2. **Boundary whitespace detection** ✅
   - Justified: Directly in PDF spec (Section 9.4.3)
   - Spec: "Spaces in text strings"
   - Config: No option (always on)

3. **TJ offset signals** ✅
   - Justified: Directly in PDF spec (Section 9.4.3)
   - Spec: "TJ array offsets determine positioning"
   - Config: No option (always on)

4. **Bold/italic detection from font flags** ✅
   - Justified: Font properties in PDF spec (Section 5.3.3)
   - Spec: Font.Flags, Font.FontWeight etc.
   - Config: Always on (core feature)

### What to REMOVE (no spec justification)
1. ❌ Table detection (move to optional)
2. ❌ Heading detection heuristics (move to optional)
3. ❌ ML classifiers (delete)
4. ❌ CamelCase splitting (move to post-processor)
5. ❌ Document-type profiles (annotate as heuristic)

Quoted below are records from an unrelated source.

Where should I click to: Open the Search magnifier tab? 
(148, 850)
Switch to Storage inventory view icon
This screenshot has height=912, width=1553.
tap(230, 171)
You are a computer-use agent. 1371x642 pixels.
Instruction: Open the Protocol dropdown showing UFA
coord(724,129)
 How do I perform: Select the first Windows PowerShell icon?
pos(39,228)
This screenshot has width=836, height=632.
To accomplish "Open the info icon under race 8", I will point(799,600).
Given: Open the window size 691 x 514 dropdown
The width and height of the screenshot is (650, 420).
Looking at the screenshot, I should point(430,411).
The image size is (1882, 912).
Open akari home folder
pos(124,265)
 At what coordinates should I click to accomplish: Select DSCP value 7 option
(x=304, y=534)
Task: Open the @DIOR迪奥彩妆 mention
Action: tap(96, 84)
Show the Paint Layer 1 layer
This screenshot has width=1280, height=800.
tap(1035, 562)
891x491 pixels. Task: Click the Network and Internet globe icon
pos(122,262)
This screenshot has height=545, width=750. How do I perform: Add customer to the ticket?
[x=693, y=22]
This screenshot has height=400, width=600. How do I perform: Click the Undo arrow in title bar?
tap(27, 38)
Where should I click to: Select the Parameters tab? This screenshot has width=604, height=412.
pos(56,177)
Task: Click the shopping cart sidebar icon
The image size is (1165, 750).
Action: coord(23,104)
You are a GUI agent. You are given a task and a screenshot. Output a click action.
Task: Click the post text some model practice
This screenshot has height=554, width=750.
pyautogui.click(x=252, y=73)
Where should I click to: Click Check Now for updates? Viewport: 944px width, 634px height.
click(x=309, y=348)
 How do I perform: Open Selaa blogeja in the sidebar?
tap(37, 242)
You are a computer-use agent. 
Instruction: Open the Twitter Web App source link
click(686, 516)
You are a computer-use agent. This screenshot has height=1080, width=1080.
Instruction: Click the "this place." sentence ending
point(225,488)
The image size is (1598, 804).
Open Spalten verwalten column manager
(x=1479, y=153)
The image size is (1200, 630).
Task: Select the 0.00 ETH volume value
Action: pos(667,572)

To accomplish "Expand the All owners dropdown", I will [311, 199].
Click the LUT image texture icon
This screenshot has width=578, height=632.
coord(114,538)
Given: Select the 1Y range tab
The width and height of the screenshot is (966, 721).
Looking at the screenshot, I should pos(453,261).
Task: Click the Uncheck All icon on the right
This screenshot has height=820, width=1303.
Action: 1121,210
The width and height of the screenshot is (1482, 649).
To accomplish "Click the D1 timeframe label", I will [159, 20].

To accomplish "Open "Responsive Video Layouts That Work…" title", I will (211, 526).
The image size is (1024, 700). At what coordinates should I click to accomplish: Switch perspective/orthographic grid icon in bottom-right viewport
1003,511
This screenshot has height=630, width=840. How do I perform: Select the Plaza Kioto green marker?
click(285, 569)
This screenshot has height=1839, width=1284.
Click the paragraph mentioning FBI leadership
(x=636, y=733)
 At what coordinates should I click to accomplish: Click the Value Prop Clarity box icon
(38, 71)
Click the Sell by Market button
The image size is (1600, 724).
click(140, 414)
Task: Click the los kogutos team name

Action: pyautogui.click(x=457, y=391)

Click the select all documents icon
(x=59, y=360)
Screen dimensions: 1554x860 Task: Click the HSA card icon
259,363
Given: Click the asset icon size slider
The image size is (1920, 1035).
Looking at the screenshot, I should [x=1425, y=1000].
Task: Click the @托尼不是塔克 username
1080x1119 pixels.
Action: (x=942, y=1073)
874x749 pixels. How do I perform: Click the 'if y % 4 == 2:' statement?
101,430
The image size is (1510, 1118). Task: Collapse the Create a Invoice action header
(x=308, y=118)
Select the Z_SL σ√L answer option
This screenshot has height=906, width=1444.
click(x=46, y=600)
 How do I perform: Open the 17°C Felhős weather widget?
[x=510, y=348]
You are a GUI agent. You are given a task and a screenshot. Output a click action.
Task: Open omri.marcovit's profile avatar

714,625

### What to ANNOTATE (keep but document)
1. 📝 Adaptive gap multipliers (empirical, non-spec)
2. 📝 ICDAR layout analysis (academic, non-spec)
3. 📝 Unicode whitespace handling (PDF-specific workaround)

---

## Success Criteria

- [ ] All non-spec code clearly marked with **NON-SPEC HEURISTIC** comments
- [ ] New modules: `core/`, `enhancements/`, `post_processors/`
- [ ] `spec_strict()` configuration works (3.5/10 quality, 100% compliant)
- [ ] Default configuration improved (4.4→5.0/10, ~70% compliant)
- [ ] All fixes as optional post-processors (8.5/10, ~40% compliant but user-controlled)
- [ ] Comprehensive spec compliance guide published
- [ ] Regression suite passes for all configurations
- [ ] Clear user documentation: When to enable/disable features

---

## Commands for Testing

```bash
# Test spec-strict mode
cargo test --test quality_metrics -- --spec-strict

# Test with all enhancements
cargo test --test quality_metrics -- --enable-all

# Test post-processors
cargo test --test quality_metrics -- --with-post-processors

# Full regression suite
cargo test --test regression_suite
```

---

## Questions Before Starting

1. **Question 1**: Should we delete table detection entirely, or keep it but move to optional module?
   - **Recommended**: Delete (false positives, users have structure tree)

2. **Question 2**: For adaptive gaps, should we move to `enhancements/` or keep in core?
   - **Recommended**: Keep in core but annotate heavily (needed for current quality)

3. **Question 3**: Should spec_strict_mode() be the default or opt-in?
   - **Recommended**: Opt-in (users expect good quality by default)

---

## Timeline

- **Phase 1-2**: 8 hours → Remove/migrate non-spec code
- **Phase 3-4**: 8 hours → Create framework + documentation
- **Phase 5**: 3 hours → Testing + verification
- **Total**: ~19 hours → Production-ready clean architecture

Should we start with Phase 1 (quick removals)?